### What to work on:
Write out the records again, exactly, leaving none out.

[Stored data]
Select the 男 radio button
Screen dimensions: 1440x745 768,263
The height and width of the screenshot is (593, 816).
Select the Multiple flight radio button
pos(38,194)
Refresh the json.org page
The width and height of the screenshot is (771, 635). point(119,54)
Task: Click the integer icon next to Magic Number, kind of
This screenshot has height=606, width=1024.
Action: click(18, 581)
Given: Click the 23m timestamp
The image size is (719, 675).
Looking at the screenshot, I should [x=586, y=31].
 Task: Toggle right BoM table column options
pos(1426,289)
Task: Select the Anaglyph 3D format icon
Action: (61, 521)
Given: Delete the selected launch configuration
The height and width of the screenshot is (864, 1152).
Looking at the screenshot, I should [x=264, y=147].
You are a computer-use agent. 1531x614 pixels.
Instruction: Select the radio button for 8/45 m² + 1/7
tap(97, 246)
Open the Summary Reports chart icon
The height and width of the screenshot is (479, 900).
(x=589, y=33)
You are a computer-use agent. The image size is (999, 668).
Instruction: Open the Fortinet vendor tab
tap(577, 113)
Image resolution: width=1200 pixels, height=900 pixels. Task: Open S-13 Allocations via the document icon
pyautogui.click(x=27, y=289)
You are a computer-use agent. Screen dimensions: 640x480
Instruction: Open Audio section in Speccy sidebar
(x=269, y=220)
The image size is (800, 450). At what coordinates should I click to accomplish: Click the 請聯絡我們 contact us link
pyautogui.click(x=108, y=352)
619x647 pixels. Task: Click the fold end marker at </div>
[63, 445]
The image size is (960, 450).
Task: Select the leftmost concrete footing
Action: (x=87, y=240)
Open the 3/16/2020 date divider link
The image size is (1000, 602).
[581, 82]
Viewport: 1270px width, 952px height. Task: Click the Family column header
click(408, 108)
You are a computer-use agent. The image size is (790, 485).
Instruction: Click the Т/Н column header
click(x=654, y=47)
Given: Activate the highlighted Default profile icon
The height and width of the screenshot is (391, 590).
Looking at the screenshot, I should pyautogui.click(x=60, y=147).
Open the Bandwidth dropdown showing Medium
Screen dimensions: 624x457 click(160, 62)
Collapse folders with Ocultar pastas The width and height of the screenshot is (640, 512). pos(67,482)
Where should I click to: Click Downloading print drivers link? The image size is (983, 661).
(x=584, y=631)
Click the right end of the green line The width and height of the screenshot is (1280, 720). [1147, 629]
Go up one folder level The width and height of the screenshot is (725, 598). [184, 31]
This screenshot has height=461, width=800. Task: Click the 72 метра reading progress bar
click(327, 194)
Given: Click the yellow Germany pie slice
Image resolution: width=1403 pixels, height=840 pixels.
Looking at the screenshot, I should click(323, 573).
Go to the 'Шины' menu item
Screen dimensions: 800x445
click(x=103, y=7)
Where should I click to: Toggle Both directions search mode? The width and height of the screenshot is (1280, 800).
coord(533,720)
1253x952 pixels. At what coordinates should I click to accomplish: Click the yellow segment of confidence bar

### Exercise result:
Select the 男 radio button
Screen dimensions: 1440x745 768,263
The height and width of the screenshot is (593, 816).
Select the Multiple flight radio button
pos(38,194)
Refresh the json.org page
The width and height of the screenshot is (771, 635). point(119,54)
Task: Click the integer icon next to Magic Number, kind of
This screenshot has height=606, width=1024.
Action: click(18, 581)
Given: Click the 23m timestamp
The image size is (719, 675).
Looking at the screenshot, I should [x=586, y=31].
 Task: Toggle right BoM table column options
pos(1426,289)
Task: Select the Anaglyph 3D format icon
Action: (61, 521)
Given: Delete the selected launch configuration
The height and width of the screenshot is (864, 1152).
Looking at the screenshot, I should [x=264, y=147].
You are a computer-use agent. 1531x614 pixels.
Instruction: Select the radio button for 8/45 m² + 1/7
tap(97, 246)
Open the Summary Reports chart icon
The height and width of the screenshot is (479, 900).
(x=589, y=33)
You are a computer-use agent. The image size is (999, 668).
Instruction: Open the Fortinet vendor tab
tap(577, 113)
Image resolution: width=1200 pixels, height=900 pixels. Task: Open S-13 Allocations via the document icon
pyautogui.click(x=27, y=289)
You are a computer-use agent. Screen dimensions: 640x480
Instruction: Open Audio section in Speccy sidebar
(x=269, y=220)
The image size is (800, 450). At what coordinates should I click to accomplish: Click the 請聯絡我們 contact us link
pyautogui.click(x=108, y=352)
619x647 pixels. Task: Click the fold end marker at </div>
[63, 445]
The image size is (960, 450).
Task: Select the leftmost concrete footing
Action: (x=87, y=240)
Open the 3/16/2020 date divider link
The image size is (1000, 602).
[581, 82]
Viewport: 1270px width, 952px height. Task: Click the Family column header
click(408, 108)
You are a computer-use agent. The image size is (790, 485).
Instruction: Click the Т/Н column header
click(x=654, y=47)
Given: Activate the highlighted Default profile icon
The height and width of the screenshot is (391, 590).
Looking at the screenshot, I should pyautogui.click(x=60, y=147).
Open the Bandwidth dropdown showing Medium
Screen dimensions: 624x457 click(160, 62)
Collapse folders with Ocultar pastas The width and height of the screenshot is (640, 512). pos(67,482)
Where should I click to: Click Downloading print drivers link? The image size is (983, 661).
(x=584, y=631)
Click the right end of the green line The width and height of the screenshot is (1280, 720). [1147, 629]
Go up one folder level The width and height of the screenshot is (725, 598). [184, 31]
This screenshot has height=461, width=800. Task: Click the 72 метра reading progress bar
click(327, 194)
Given: Click the yellow Germany pie slice
Image resolution: width=1403 pixels, height=840 pixels.
Looking at the screenshot, I should click(323, 573).
Go to the 'Шины' menu item
Screen dimensions: 800x445
click(x=103, y=7)
Where should I click to: Toggle Both directions search mode? The width and height of the screenshot is (1280, 800).
coord(533,720)
1253x952 pixels. At what coordinates should I click to accomplish: Click the yellow segment of confidence bar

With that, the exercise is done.